## Exercise requirements
Please keep pictures out and return the lines below exactly, from the one holding "Task: Open the tweet's three-dot more menu" through the last, both included.

## Records to process

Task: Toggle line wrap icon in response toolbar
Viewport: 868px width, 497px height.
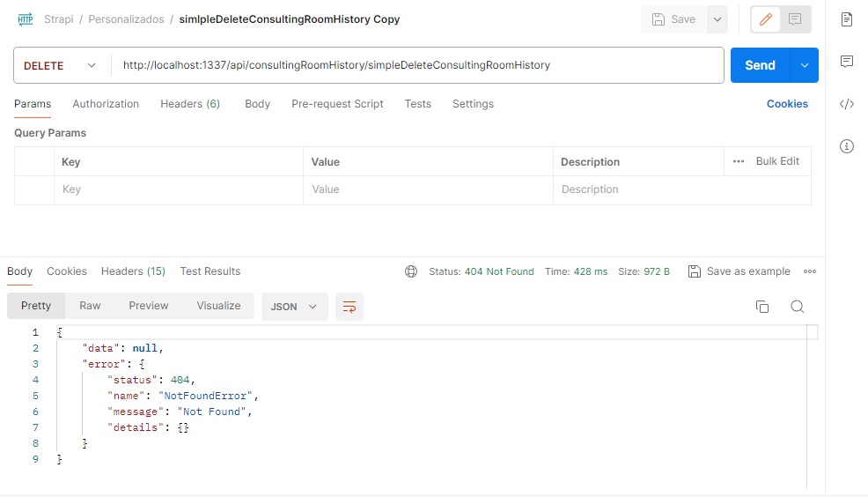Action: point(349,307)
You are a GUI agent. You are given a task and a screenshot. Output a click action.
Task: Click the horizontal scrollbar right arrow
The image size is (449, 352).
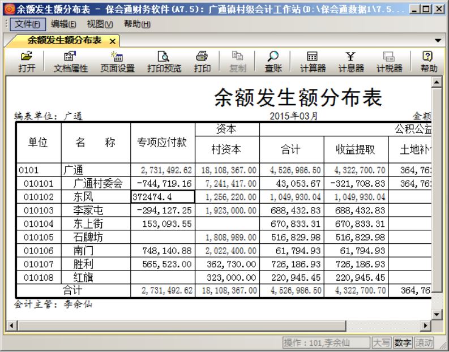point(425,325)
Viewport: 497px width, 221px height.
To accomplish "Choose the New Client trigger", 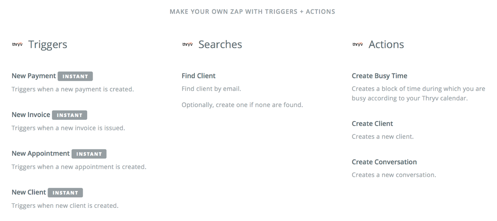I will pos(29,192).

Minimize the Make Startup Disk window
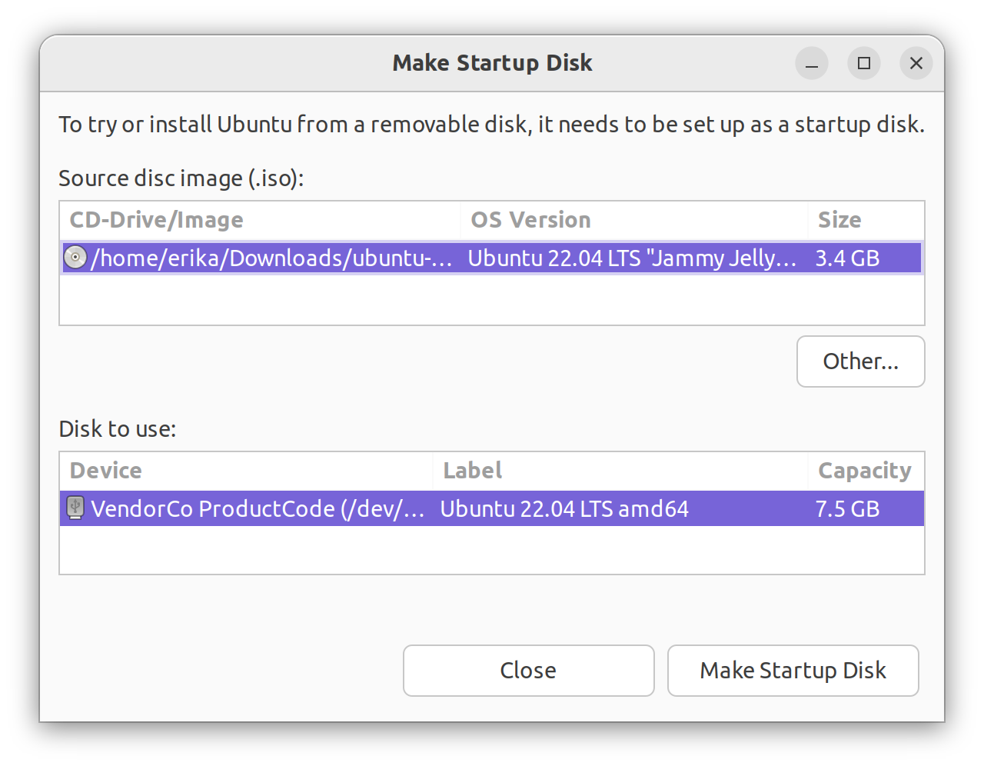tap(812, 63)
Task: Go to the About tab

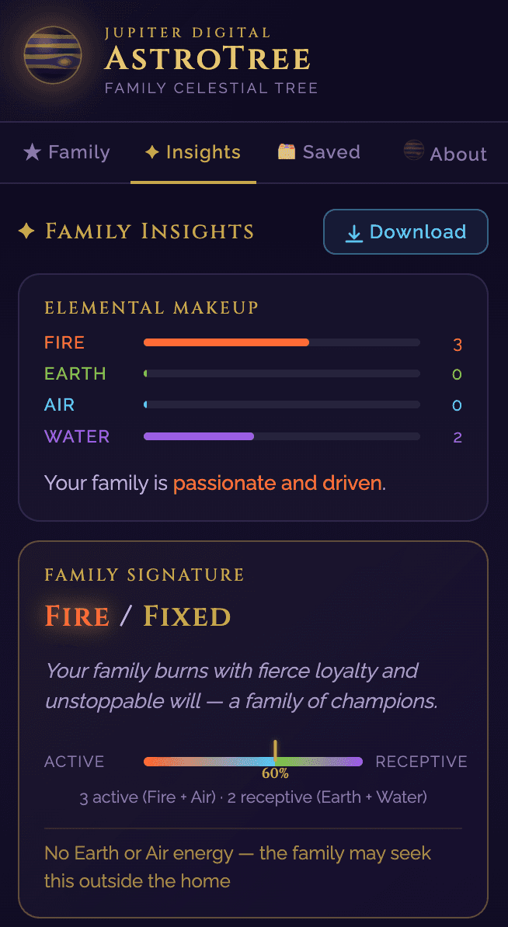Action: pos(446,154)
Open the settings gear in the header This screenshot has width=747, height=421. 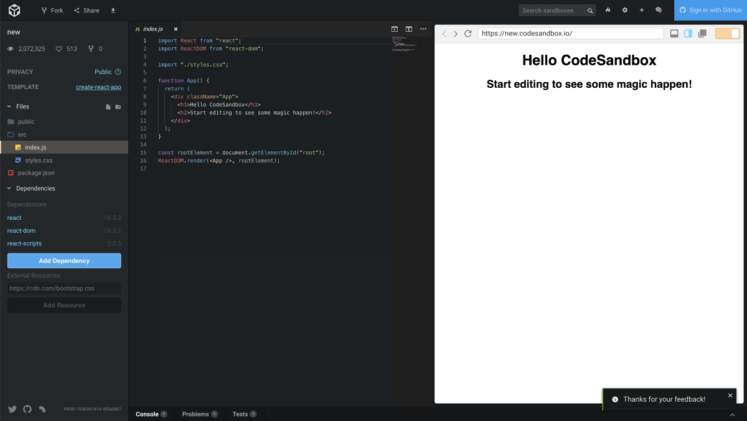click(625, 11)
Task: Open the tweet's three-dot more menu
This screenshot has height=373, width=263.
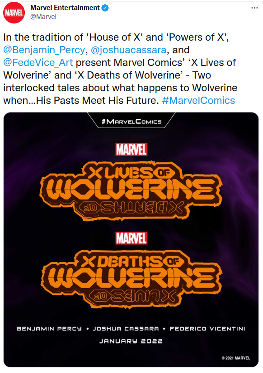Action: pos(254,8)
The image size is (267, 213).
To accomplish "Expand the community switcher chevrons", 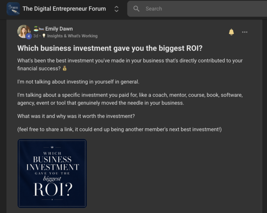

## Task solution
Task: Open the tweet's three-dot more menu
This screenshot has height=373, width=263.
Action: pos(254,8)
The image size is (267, 213).
To accomplish "Expand the community switcher chevrons", 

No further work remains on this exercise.